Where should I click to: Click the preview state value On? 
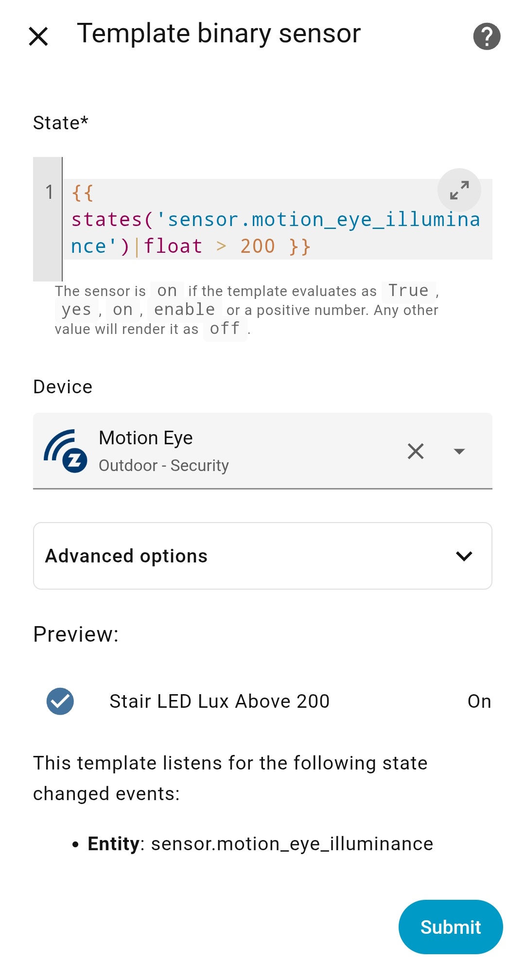point(479,701)
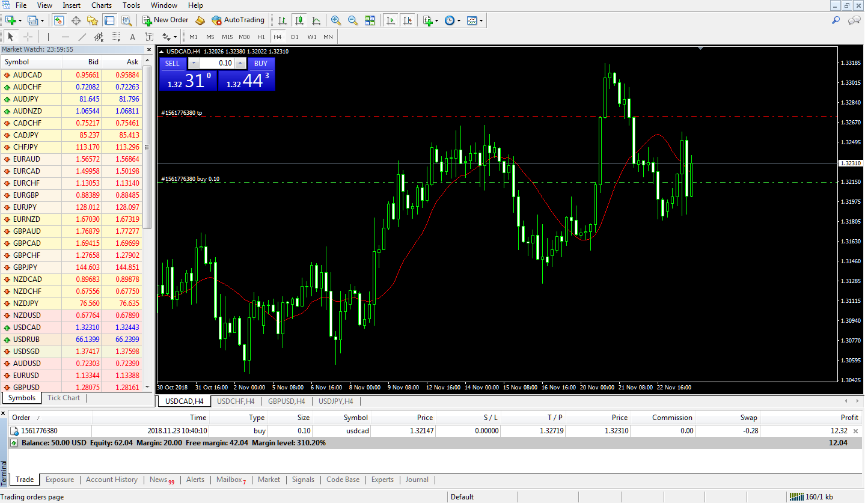This screenshot has height=503, width=868.
Task: Select the Crosshair tool
Action: 28,37

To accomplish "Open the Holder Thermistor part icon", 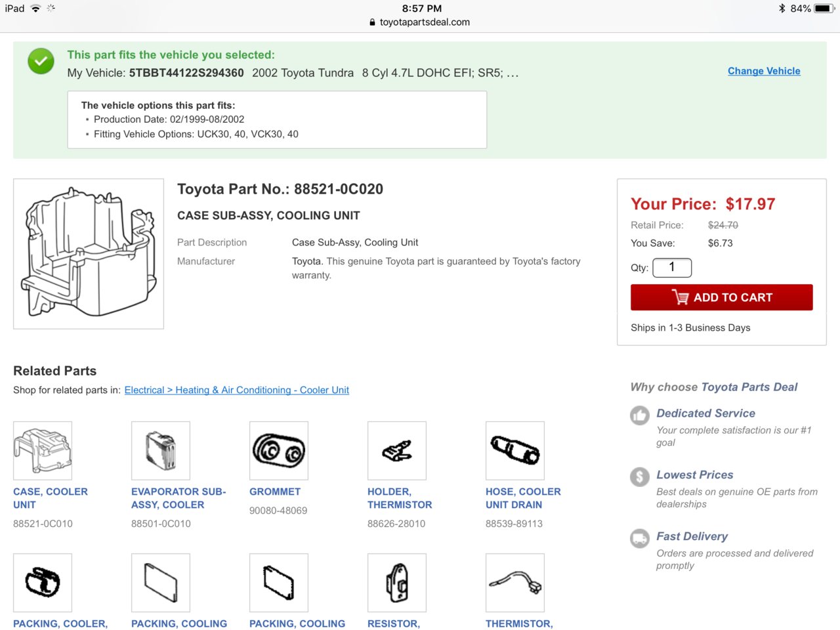I will click(397, 451).
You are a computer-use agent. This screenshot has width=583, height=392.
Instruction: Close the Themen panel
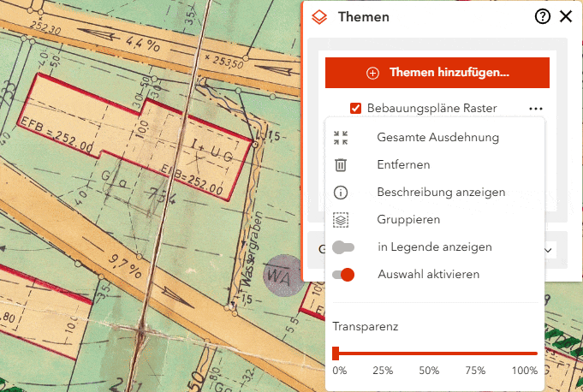(565, 16)
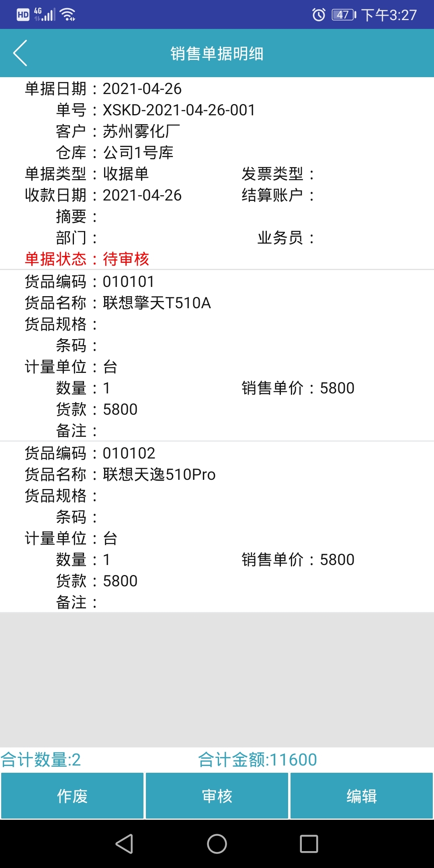The width and height of the screenshot is (434, 868).
Task: Select the 联想擎天T510A product name
Action: (x=157, y=303)
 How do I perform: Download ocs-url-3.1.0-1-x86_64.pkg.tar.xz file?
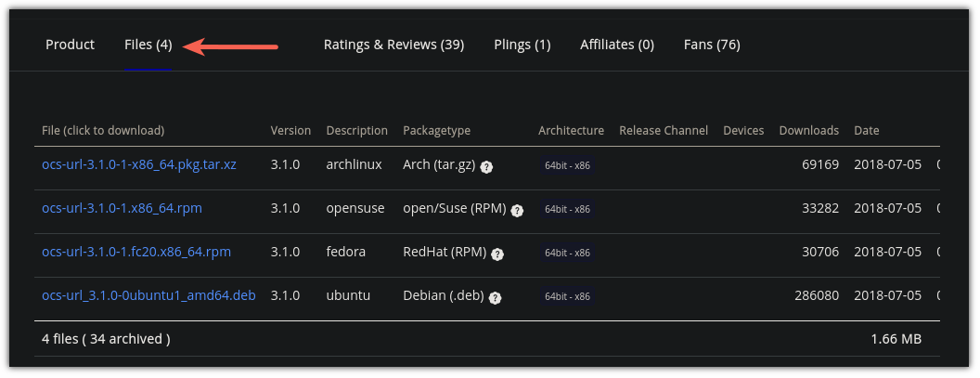pyautogui.click(x=139, y=164)
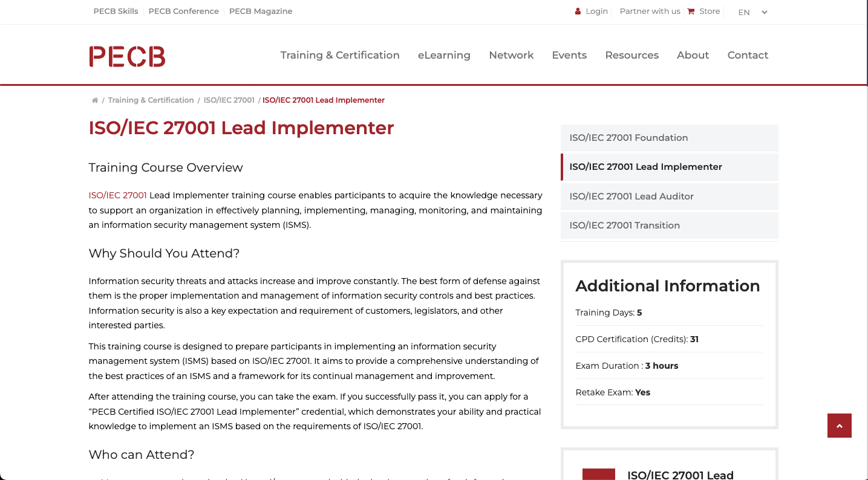Click Partner with us link
The image size is (868, 480).
point(650,11)
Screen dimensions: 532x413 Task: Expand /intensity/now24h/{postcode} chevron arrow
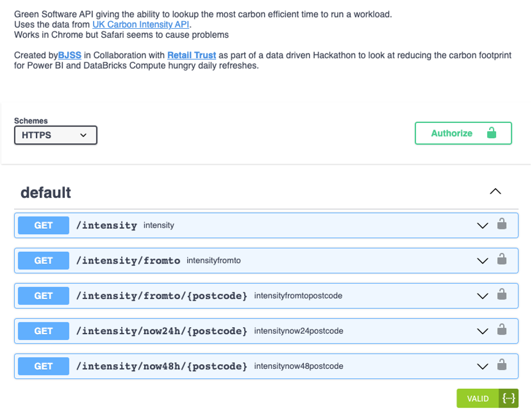click(483, 332)
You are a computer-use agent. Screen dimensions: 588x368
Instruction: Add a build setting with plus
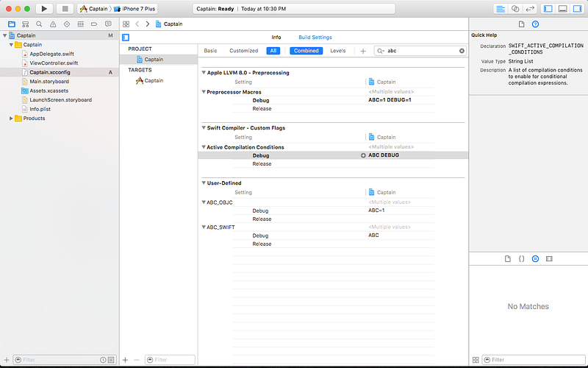click(x=363, y=51)
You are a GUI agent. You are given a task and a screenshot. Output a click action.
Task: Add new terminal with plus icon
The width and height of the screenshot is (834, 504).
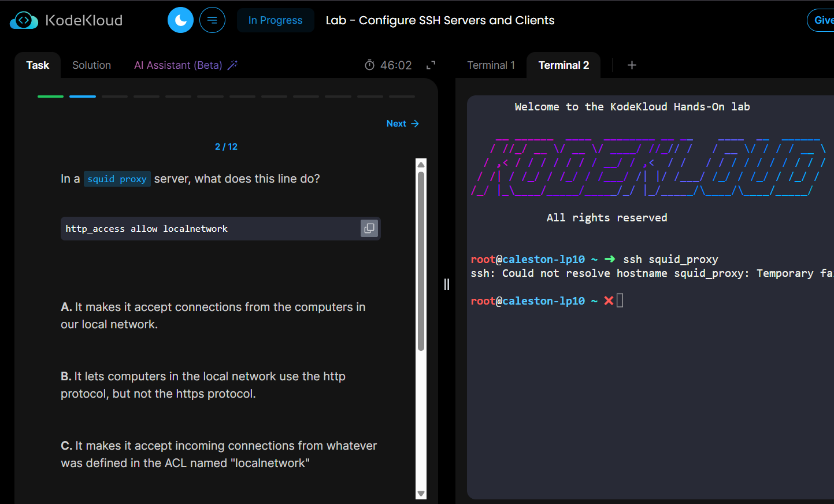[x=632, y=65]
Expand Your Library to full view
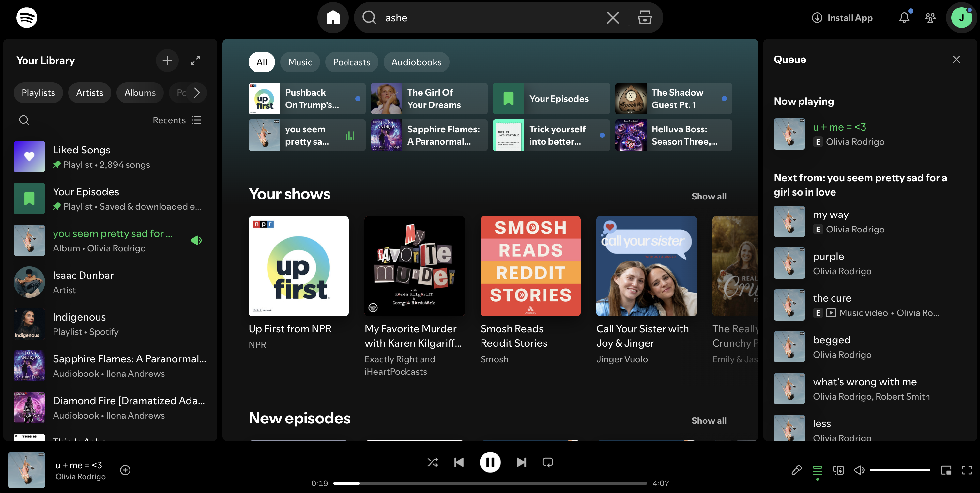The image size is (980, 493). coord(195,61)
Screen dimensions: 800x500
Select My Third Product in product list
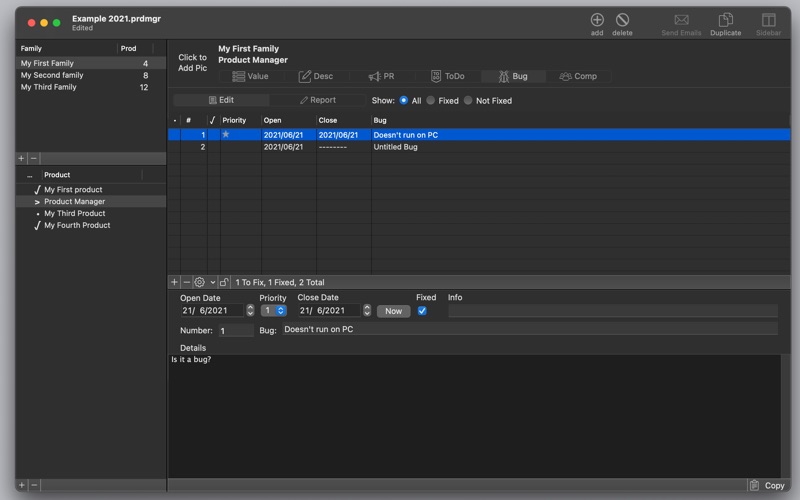click(74, 213)
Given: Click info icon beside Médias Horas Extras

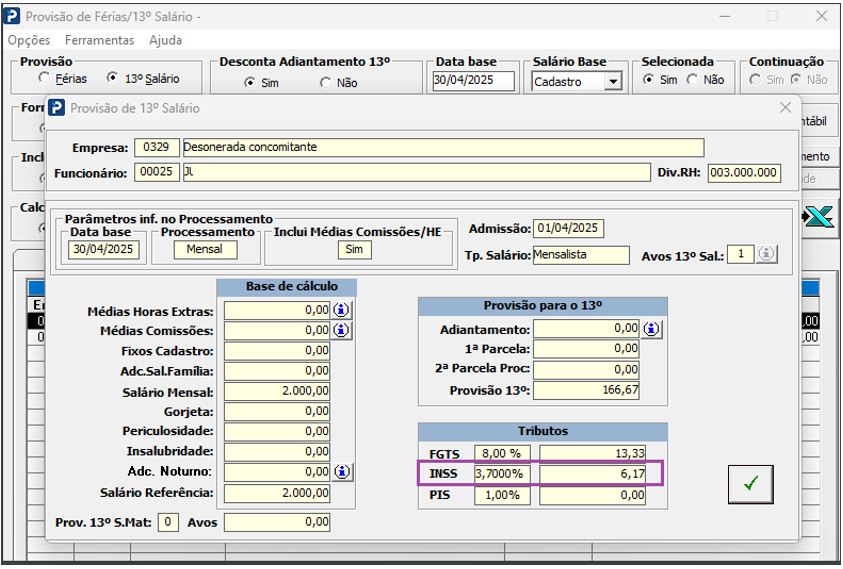Looking at the screenshot, I should click(342, 311).
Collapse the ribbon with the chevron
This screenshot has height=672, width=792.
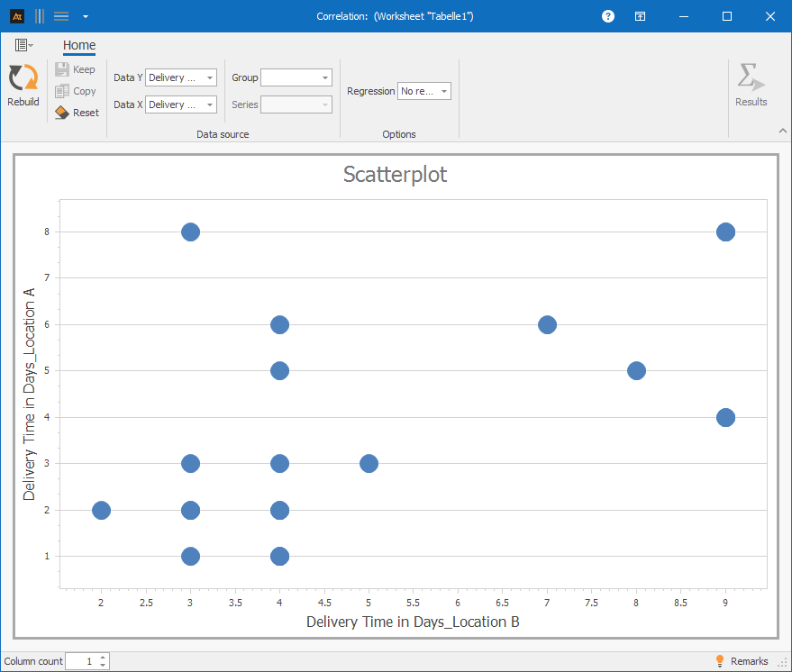pos(782,132)
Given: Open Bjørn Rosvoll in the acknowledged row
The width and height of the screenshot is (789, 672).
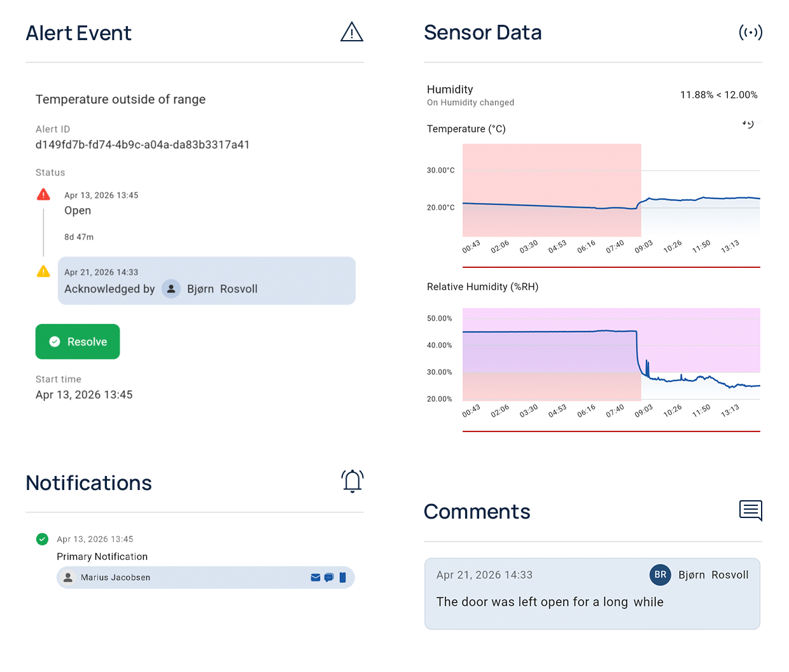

*-*-*

:: Required work ::
Start with the line that holds "You are a computer-use agent. This" and retype each line through the last one in the data, exactly and without pictures.

:: Result for this exercise ::
You are a computer-use agent. This screenshot has width=583, height=392.
Instruction: Close the Themen panel
(565, 16)
The width and height of the screenshot is (434, 868).
Task: Select the 联想擎天T510A product name
Action: (x=157, y=303)
 How do I perform: Download ocs-url-3.1.0-1-x86_64.pkg.tar.xz file?
pyautogui.click(x=139, y=164)
Click Partner with us link
The image size is (868, 480).
point(650,11)
Screen dimensions: 532x413 Task: Expand /intensity/now24h/{postcode} chevron arrow
click(483, 332)
You are a computer-use agent. Screen dimensions: 588x368
Instruction: Add a build setting with plus
click(x=363, y=51)
You are a GUI agent. You are given a task and a screenshot. Output a click action.
Task: Add new terminal with plus icon
The width and height of the screenshot is (834, 504).
[x=632, y=65]
Expand Your Library to full view
The image size is (980, 493). coord(195,61)
Screen dimensions: 800x500
Select My Third Product in product list
click(74, 213)
Given: Click info icon beside Médias Horas Extras

Looking at the screenshot, I should click(342, 311).
Collapse the ribbon with the chevron
This screenshot has height=672, width=792.
pos(782,132)
Given: Open Bjørn Rosvoll in the acknowledged row
The width and height of the screenshot is (789, 672).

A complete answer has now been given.